Siz hiç tanımadığınız üç yüz kişiyle aynı anda sustunuz mu, içinizdeki sizin bağırıp çağırmalarına kulak asmadan?
Bilmediğiniz topraklarda, çatısı bulutlardan ibaret evinizde, gökyüzünün kucağında, ağaçlara sarılarak, suyun fısıldadıklarını dinlerken, yepyeni bir güne kutlamayla başladınız mı?

Günlerce aynaya hiç bakmadan, baktığınız her yerde gerçek benliğinizi görüp, onu hiç yargılamadan kabul edebildiniz mi?

Beş duyunuz dışındaki duyularınızın tokat gibi yüzünüze çarpışından sessizce öğrenmeye çalıştınız mı hiç?
Tanımadığınız insanların gözünde sevdiklerinizi görüp gözlerinizin dolmasını durdurmadan haykıra hıçkıra ağlamaya izin verdiniz mi?

İçinizdeki öfkenin en harlandığı anda değiş tokuş edeceğiniz duygunun tam da o öfke olduğunu anlarken, sevgiye dönüşen hücrelerinizi yeniden doğma çığlıklarına bıraktınız mı kendinizi hiç gecenin karanlığında?

Biliyorum bunu yaptınız; ağaçlara sarılan çoktur aranızda; peki onlarla konuşan?

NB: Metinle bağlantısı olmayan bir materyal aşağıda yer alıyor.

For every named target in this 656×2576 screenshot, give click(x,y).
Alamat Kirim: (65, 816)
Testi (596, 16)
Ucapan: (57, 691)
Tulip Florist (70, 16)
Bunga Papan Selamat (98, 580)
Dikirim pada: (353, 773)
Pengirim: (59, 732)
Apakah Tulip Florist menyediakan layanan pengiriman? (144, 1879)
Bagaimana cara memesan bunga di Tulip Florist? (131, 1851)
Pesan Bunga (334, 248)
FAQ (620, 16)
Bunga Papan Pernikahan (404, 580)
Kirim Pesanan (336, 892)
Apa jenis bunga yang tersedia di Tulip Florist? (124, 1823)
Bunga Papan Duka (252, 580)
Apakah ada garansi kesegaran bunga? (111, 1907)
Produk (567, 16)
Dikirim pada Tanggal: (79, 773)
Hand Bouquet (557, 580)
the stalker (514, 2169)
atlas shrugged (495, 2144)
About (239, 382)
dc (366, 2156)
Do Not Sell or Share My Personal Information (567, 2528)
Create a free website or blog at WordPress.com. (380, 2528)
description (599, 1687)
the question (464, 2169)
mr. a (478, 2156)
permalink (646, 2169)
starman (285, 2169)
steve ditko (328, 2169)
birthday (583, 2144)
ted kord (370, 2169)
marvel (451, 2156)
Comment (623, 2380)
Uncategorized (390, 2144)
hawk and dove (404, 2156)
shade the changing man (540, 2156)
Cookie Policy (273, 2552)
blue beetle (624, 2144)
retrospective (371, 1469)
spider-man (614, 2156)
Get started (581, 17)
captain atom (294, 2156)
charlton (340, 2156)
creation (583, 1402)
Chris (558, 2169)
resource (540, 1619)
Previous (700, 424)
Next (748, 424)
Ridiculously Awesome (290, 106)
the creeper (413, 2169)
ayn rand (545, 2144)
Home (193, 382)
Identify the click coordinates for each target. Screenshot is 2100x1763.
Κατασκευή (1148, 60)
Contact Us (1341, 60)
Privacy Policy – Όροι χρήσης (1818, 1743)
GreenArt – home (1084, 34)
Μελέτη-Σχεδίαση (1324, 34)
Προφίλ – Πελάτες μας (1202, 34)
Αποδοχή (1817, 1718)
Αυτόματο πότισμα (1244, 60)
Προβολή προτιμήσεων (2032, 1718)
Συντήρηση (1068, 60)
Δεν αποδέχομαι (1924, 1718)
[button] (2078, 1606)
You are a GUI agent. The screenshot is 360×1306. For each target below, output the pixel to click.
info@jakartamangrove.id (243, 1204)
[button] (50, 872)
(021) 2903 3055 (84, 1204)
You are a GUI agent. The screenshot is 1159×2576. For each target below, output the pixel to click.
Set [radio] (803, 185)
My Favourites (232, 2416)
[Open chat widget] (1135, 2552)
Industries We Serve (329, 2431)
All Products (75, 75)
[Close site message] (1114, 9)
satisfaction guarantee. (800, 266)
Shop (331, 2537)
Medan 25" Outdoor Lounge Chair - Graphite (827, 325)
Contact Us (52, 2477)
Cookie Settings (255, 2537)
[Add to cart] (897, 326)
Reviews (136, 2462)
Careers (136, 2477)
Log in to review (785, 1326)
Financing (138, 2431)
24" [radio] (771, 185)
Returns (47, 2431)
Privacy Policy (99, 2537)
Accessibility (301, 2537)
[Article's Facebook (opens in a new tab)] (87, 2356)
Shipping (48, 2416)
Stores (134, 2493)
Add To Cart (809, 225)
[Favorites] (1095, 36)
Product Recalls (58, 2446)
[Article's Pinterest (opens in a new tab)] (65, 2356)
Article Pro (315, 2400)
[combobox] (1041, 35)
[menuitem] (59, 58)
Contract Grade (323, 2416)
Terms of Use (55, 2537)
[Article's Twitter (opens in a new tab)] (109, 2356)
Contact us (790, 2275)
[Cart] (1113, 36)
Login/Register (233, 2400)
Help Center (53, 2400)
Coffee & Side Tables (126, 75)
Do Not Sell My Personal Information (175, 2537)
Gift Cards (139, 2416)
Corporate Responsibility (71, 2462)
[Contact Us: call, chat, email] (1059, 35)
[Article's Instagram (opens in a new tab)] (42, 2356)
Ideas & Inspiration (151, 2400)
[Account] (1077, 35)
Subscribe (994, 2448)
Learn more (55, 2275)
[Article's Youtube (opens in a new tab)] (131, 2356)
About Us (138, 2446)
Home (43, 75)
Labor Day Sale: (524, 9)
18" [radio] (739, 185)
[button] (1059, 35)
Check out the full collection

Gölgesinde kendini bulan, ılık bir rüzgarla size fısıldarken nasihatlerini duyabilen? Çığlık çığlığa saatlerce sustunuz mu hiç içinizdeki ağacınızla? Köşeyi döndüğünüzde şifa niyetine sizi sokan arıya, canınızın en acıdığı anda bile kızamayan oldu mu?
Yalınayak yolda yürüdünüz mü hiç? Ya da en son toprağa ne zaman çıplak ayakla bastınız?

Yaşamak için çok şeye ihtiyacınız olduğunu her düşündüğünüzde bir şeyler durup durup size hiç de o kadar şeye ihtiyacınız olmadığını hatırlattı mı? Hangi bebek doğduğunda cebinde cüzdanını, sırtında kıyafetini beraberinde getirir ki zaten?

Alışkanlıkların bizi ne kadar sıkı tuttuğunu, onlar olmadan yaşamayı kendimize ne kadar koşullu hale getirdiğimizi, alışkanlıklarınızdan uzaklaşmaya çalışmadan fark ettiniz mi hiç?

Bir yoga matının üzerindeyken, dönüşümün kollarında açmak üzere kapadığınız gözlerinizi açtığınızda rengarenk bir kelebeğin dönüşümünüzü kutlamak üzere avuçlarınızda evcil bir hayvana dönüştüğüne tanık oldunuz mu hiç?

Ben oldum… Çok sevdiğim bir hikâye vardır, içinden geçerken zor diye nitelediğim anlarımda bana hayatın kelebeğin hayatından hiç de farksız olmadığını anımsatır hep.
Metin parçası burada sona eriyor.